*EXCERPT TO READ*.
---

The two-story, wood-framed house on the Annapolis waterfront has seen better days. The walls are cracked, the blue carpet is worn, and floorboards creak under foot.
But in the attic, torn pieces of a poster hang on the wall promoting a "gypsy band" concert more than a century ago - just one of the intriguing signs of the rich history connected with this dwelling built by one of Annapolis' most prominent 19th-century watermen.
Advocates for building a National Sailing Hall of Fame in this Chesapeake Bay sailing mecca say the City Dock lot on which the old home sits would be an ideal location for their new $20 million museum. It is owned by the state and serves as offices for the Natural Resources Police.
But descendants of the home's original owner and other history buffs say the house should be treasured as a remnant of Annapolis' past - not demolished or moved.
"We want to preserve the history that this house represents," said William R. Powell, a great-great-great grandson of the original owner, Capt. William H. Burtis, and a leader among his descendants in opposing the use of their ancestor's home as the site of the planned museum.
Powell and others have combed dusty land records, old newspaper accounts and other archived documents to compile information about Burtis and the house where he lived until his death in 1910.

---

*RAW DATA*.
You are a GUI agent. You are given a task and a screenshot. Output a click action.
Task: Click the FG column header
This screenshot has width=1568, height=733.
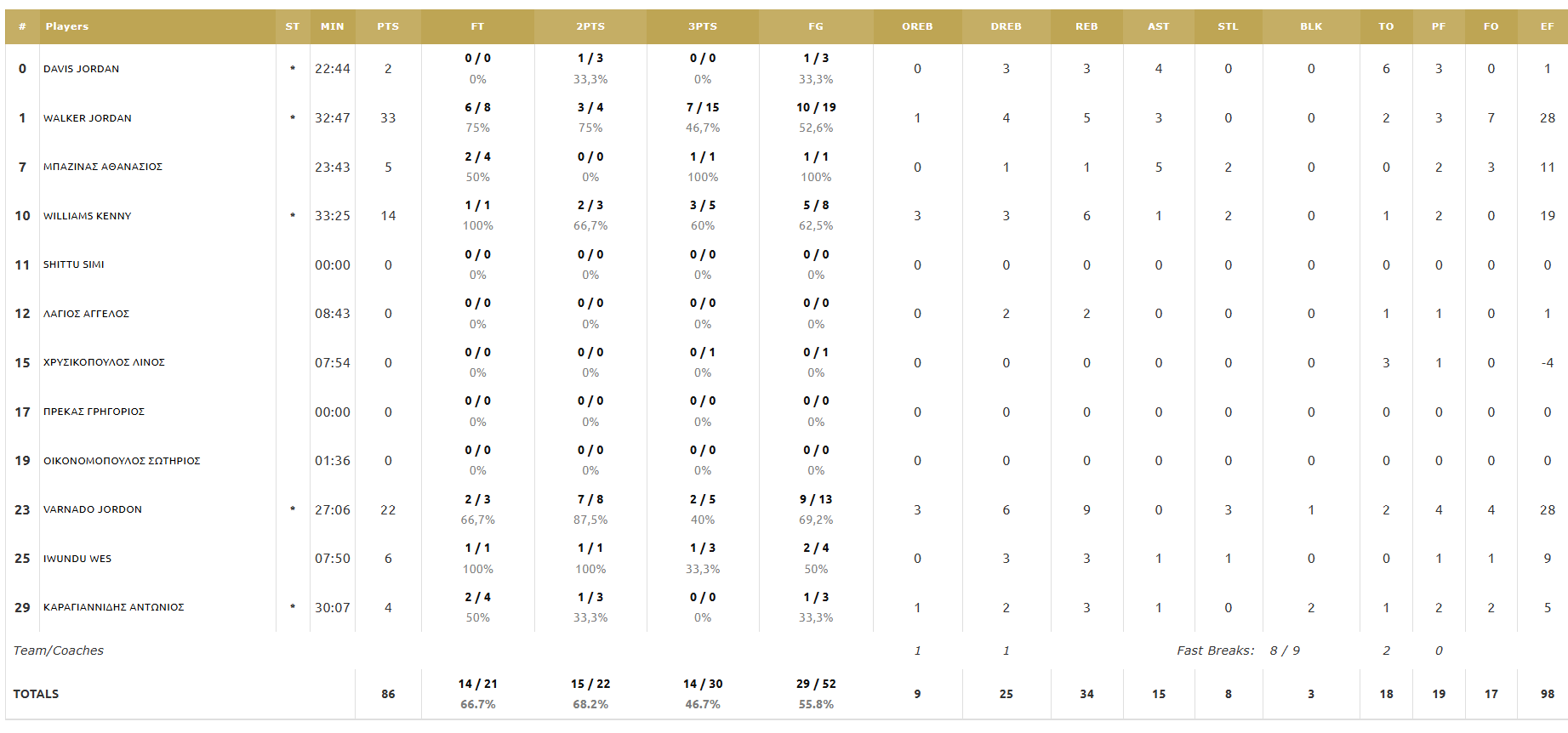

---

*REQUIRED TASKS*.
**1)** Answer these from the Annapolis house article:
(a) How much would the planned museum cost?
(b) Who uses the house as offices?
(c) In what year did Capt. William H. Burtis die?
**2)** Reproduce the part of the Annapolis house article starting with "The two-story, wood-framed" and going on through "Natural Resources Police.".
**3)** Does each statement agree with the Annapolis house article? Answer yes or no, and quote the words that decide it.
(a) The lot where the house sits belongs to the state.
(b) The poster in the attic advertises a jazz concert.
(c) William R. Powell is a great-grandson of the original owner.

*SOLUTIONS TO THE PROBLEMS*.
**1)**
(a) $20 million
(b) The Natural Resources Police
(c) 1910

**2)**
The two-story, wood-framed house on the Annapolis waterfront has seen better days. The walls are cracked, the blue carpet is worn, and floorboards creak under foot.
But in the attic, torn pieces of a poster hang on the wall promoting a "gypsy band" concert more than a century ago - just one of the intriguing signs of the rich history connected with this dwelling built by one of Annapolis' most prominent 19th-century watermen.
Advocates for building a National Sailing Hall of Fame in this Chesapeake Bay sailing mecca say the City Dock lot on which the old home sits would be an ideal location for their new $20 million museum. It is owned by the state and serves as offices for the Natural Resources Police.

**3)**
(a) Yes: "It is owned by the state"
(b) No: "promoting a "gypsy band" concert more than a century ago"
(c) No: "a great-great-great grandson of the original owner, Capt. William H. Burtis"